6.3 Enforceability. If any of the provisions of this Section 6 is
held unenforceable, the remaining provisions shall nevertheless remain
enforceable, and the court making such determination shall modify, among other
things, the scope, duration, or geographic area of this Section to preserve the
enforceability hereof to the maximum extent then permitted by law. In addition,
the enforceability of this Section is also subject to the injunctive and other
equitable powers of a court as described in Section 10 below.

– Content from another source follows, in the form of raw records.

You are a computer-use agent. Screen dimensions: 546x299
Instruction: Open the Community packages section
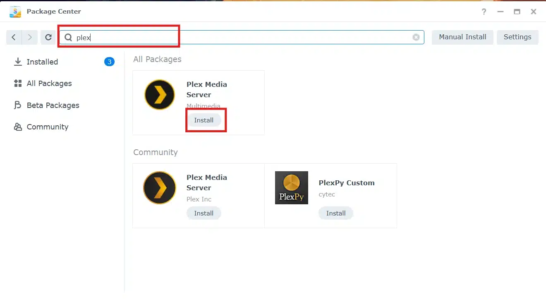47,127
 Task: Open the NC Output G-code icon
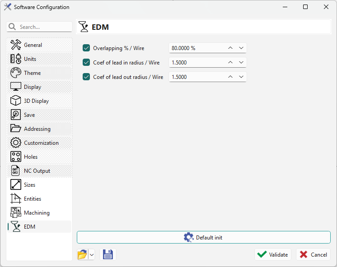16,171
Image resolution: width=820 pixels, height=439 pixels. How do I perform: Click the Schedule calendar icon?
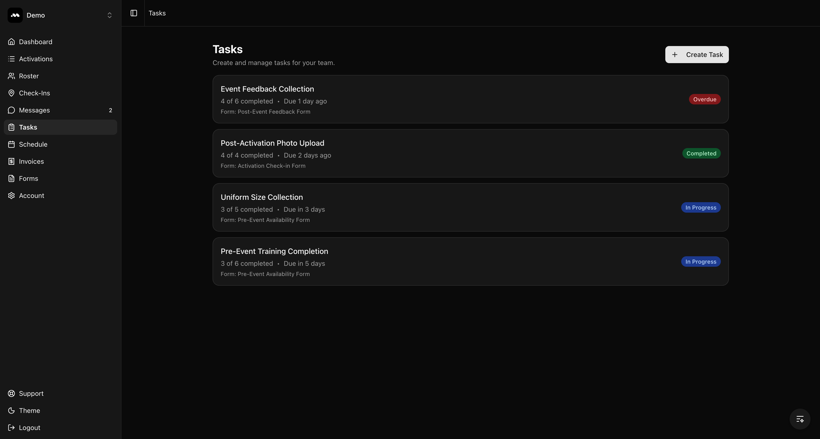(x=11, y=144)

7. Confidential Information. Consultant acknowledges that during the term of
this Agreement, Consultant will develop, discover, have access to, and become
acquainted with technical, financial, marketing, personnel, and other
information relating to the present or contemplated products or the conduct of
business of the Company which is of a confidential and proprietary nature
("Confidential Information"). Consultant agrees that all files, records,
documents, and the like relating to such Confidential Information, whether
prepared by him or otherwise coming into Consultant's possession, shall remain
the exclusive property of the Company, and Consultant hereby agrees to promptly
disclose such Confidential Information to the Company upon request and hereby
assigns to the Company any rights which Consultant may acquire in any
Confidential Information. Consultant further agrees not to disclose or use any
Confidential Information and to use Consultant's best efforts to prevent the
disclosure or use of any Confidential Information either during the term of this
Agreement or at any time thereafter, except as may be necessary in the ordinary
course of performing Consultant's duties under this Agreement. Upon termination
of this Agreement for any reason, Consultant shall promptly deliver to the
Company all materials, documents, data, equipment, and other physical property
of any nature containing or pertaining to any Confidential Information, and
Consultant shall not take from the Company's premises, without its prior written
consent, any such material or equipment or any reproduction thereof.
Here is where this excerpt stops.